Sunday, February 7, 2010

this too, will pass ...













same place - different day ...

sunday morning, and an entirely different set of circumstances - a cloudless, azurite-grey sky - yellow-gold, dawn sunlight playing high-contrast shadows across a near perfect blanket of freshly fallen snow - except for the trails left by high-volume nocturnal traffic close to the forest edge - which could have something to do with the carrots, corn, celery, and potatoes i left yesterday ...
and the branches of the trees, with the absence of any breeze make the forest look like a photograph - having been out already, even the westerlies don't seem to prevail - it must be God's day off - or maybe He's gone to the super bowl - or trying to get far enough away from it to avoid working overtime ... i stopped trying to guess what's in the mind of God a long time ago - but we do jest and test ...
yesterday's archetypal weather panic is gone as well - obviously a day to savor the beauty - so i'll start with a triple espresso, a Marlboro, and the Sunday NY Times - paint can wait for a little while ...

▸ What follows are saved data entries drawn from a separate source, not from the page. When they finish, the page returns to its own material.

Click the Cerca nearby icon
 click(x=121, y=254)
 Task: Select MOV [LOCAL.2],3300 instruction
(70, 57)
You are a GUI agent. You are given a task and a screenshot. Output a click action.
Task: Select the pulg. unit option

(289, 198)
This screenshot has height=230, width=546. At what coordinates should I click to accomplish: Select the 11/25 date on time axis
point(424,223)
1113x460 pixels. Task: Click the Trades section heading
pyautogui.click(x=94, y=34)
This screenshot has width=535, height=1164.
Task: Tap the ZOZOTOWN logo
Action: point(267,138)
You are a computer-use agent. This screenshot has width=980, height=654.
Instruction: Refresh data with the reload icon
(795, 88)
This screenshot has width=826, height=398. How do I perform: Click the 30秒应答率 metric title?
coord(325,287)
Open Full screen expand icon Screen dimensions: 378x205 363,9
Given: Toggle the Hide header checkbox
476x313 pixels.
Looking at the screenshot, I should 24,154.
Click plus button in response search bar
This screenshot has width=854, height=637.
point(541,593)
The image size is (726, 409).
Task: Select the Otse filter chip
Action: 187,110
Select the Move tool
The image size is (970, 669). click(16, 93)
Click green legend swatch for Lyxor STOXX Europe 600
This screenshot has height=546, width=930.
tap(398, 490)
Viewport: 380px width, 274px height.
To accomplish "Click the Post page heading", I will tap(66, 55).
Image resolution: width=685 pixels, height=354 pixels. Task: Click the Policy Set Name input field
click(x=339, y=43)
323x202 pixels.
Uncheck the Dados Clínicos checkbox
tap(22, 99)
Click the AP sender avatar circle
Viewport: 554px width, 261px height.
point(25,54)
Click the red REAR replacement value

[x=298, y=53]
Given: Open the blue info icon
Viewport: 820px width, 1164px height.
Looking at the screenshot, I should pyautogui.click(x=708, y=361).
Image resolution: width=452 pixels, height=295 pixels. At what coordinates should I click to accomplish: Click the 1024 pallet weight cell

the coffee kicked in hours ago and i've been going about the business of art with due-diligence most of the day - with a few minor distractions - a pleasant one being a visit from long-time friend and fellow band mate [Absentee Ensemble]; the writer - Rick Dee ...
on many levels, we 'get' each other - he loves NYC - has a condo on the upper west side for most of his adult life - but his creative side always finds its way back to the countryside of PA where there's less distraction and the kind of beauty that feeds his soul - he too, is a minor casualty of Bush economics, corporate down-sizing, and middle-age disposability - too young for rank and file tenure, and too old to be coerced into pouring blood for low wages - and though he still has his condo, he's been edged into subletting; living in PA, and commuting to Jersey for gainful employment while periodically escaping to 'the city' for his urban fix - but it all seems to roll off him with a stoic acceptance comparable to that of a Benedictine Monk, or at least an artist hell-bent on avoiding diversions ...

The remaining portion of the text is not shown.